:: Aim ::
Edit the listing lines starting with the line with "You are a computer-use agent. 644x346 pixels." and going on through the line with "Image resolution: width=980", replacing "Toggle" with "Switch" and keeping all else unchanged. Leave the pictures out of your answer.

━━ Information provided

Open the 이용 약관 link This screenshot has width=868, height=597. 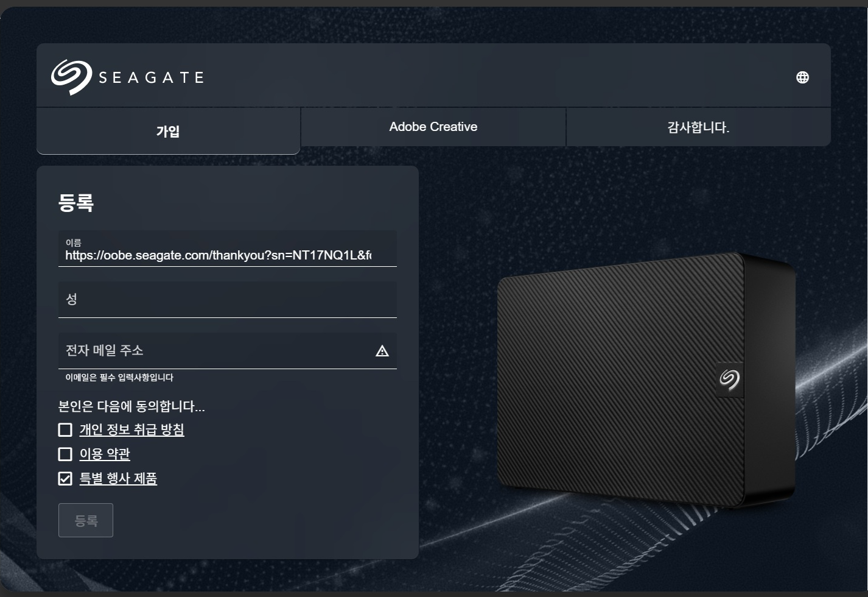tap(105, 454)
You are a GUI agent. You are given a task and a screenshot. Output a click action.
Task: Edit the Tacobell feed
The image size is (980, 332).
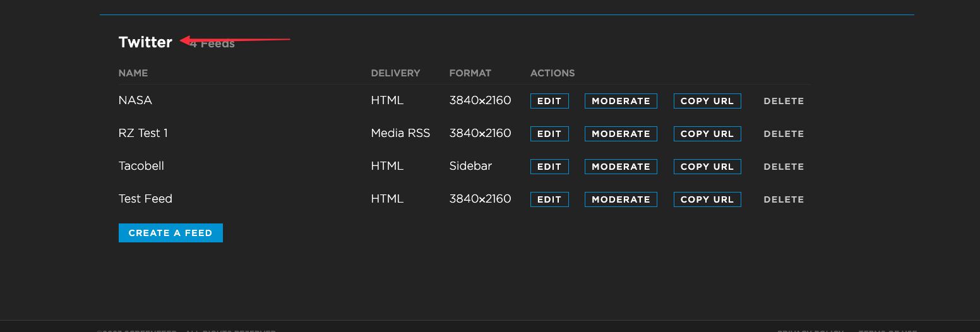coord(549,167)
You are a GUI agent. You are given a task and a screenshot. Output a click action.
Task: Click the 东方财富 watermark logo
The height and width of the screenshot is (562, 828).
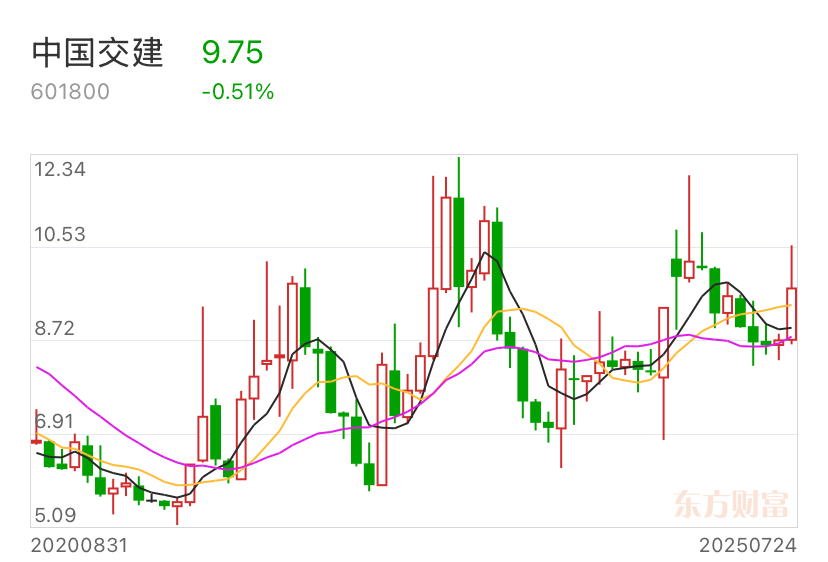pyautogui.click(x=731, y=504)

━━━━
━━ Information provided

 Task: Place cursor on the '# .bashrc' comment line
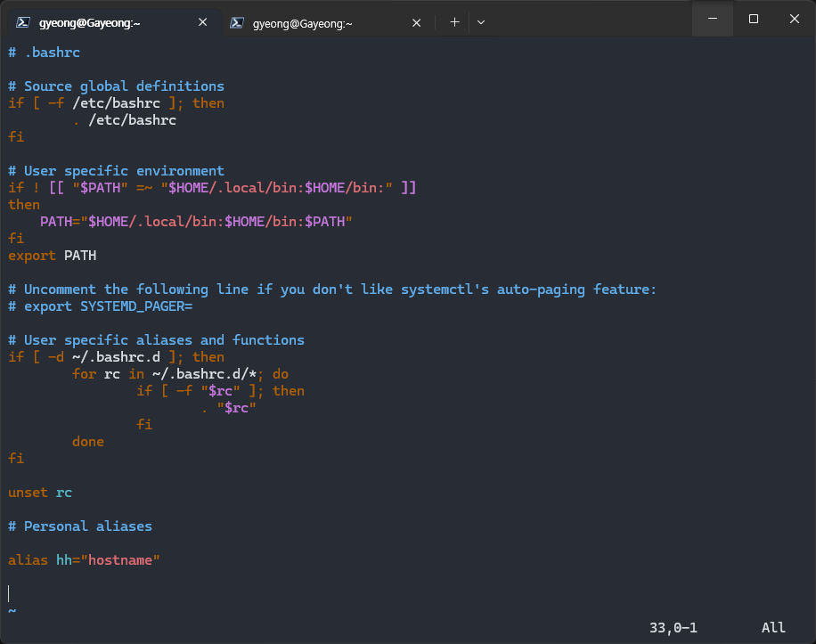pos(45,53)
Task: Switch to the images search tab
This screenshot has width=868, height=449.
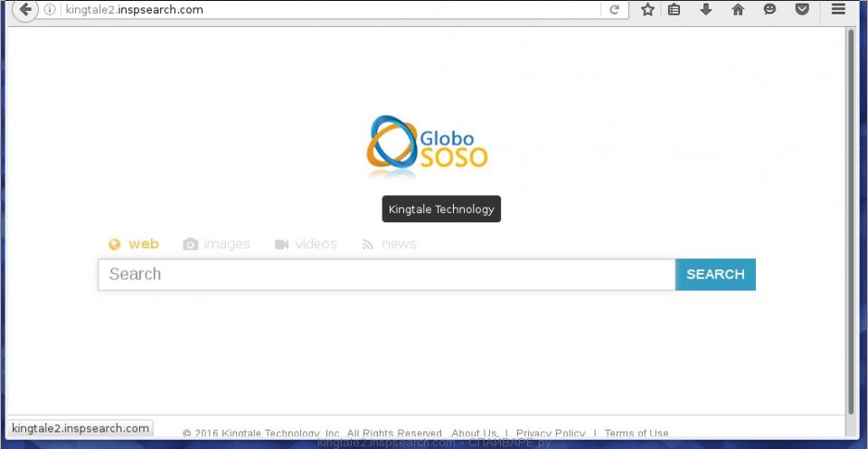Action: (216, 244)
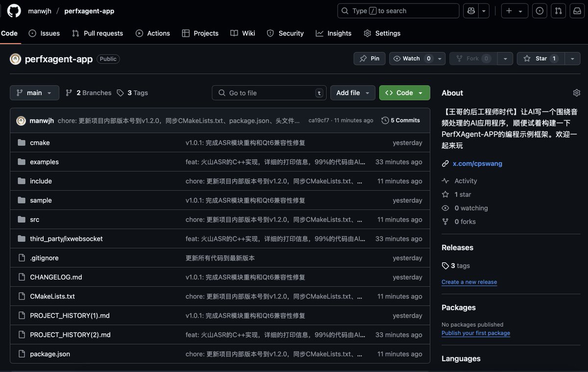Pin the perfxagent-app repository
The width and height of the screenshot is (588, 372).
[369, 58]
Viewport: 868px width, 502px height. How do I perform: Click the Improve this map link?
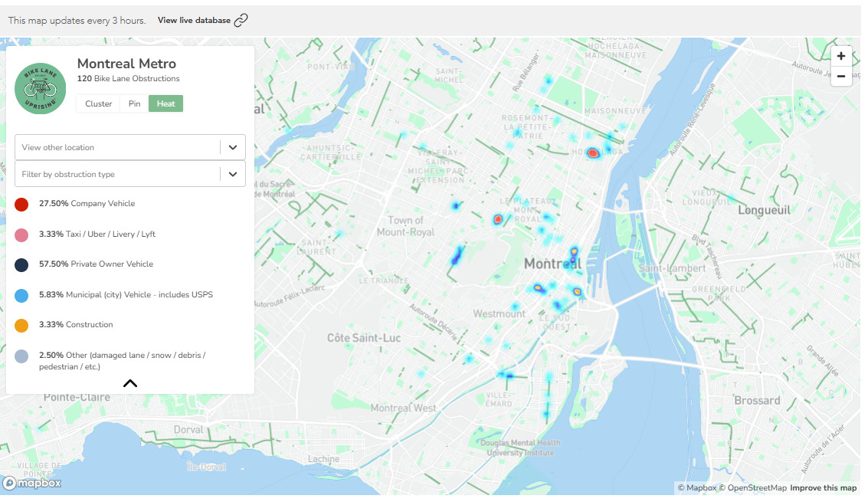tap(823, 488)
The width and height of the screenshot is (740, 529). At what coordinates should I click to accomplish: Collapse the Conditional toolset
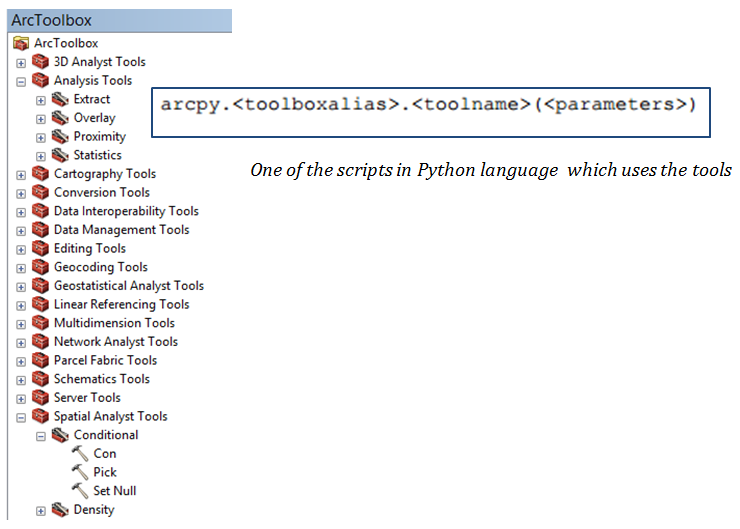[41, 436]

━━━━
━━ Information provided

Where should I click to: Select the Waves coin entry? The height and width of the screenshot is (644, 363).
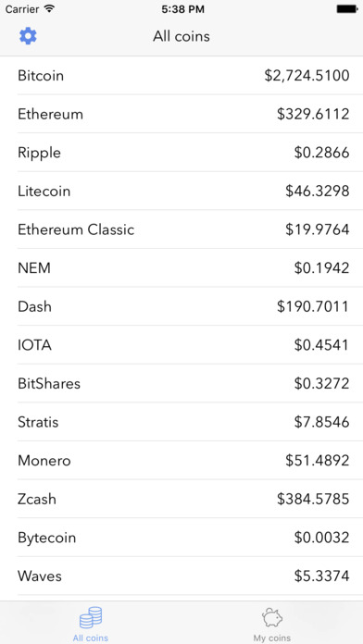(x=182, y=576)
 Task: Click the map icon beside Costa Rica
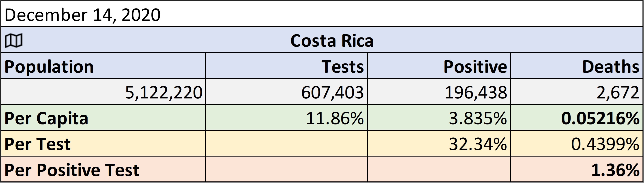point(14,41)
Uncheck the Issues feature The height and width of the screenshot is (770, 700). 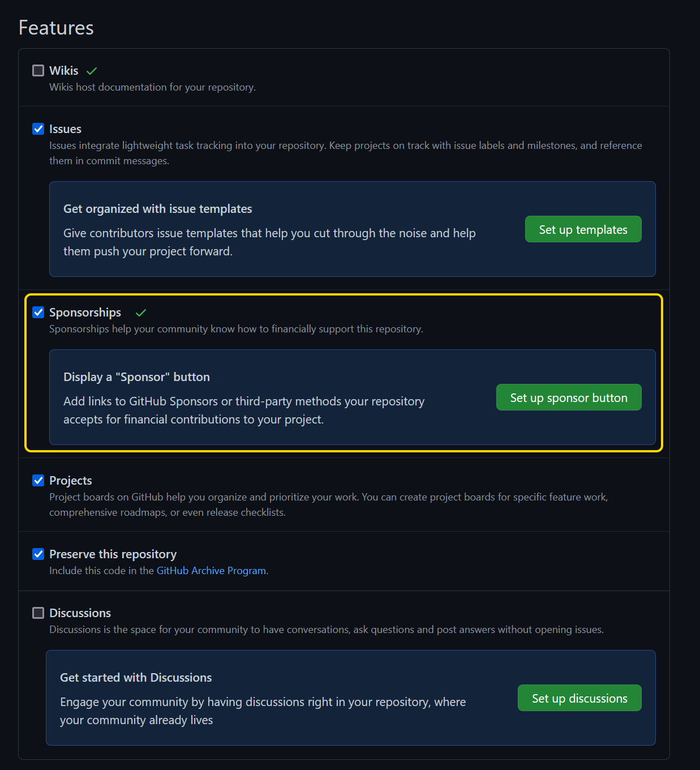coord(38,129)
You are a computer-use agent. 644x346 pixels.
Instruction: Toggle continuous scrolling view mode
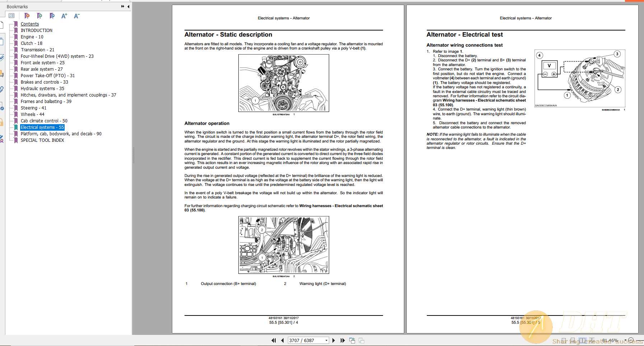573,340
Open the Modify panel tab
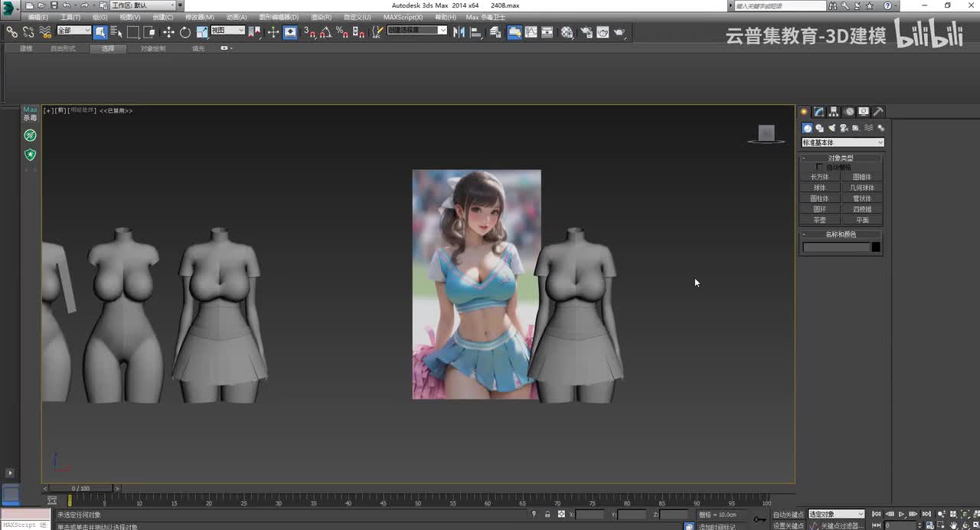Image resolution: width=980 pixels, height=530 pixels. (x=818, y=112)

━━━━

:: Written reply ::
You are a computer-use agent. 644x346 pixels.
Instruction: Switch continuous scrolling view mode
573,340
Open the Modify panel tab
Image resolution: width=980 pixels, height=530 pixels. (x=818, y=112)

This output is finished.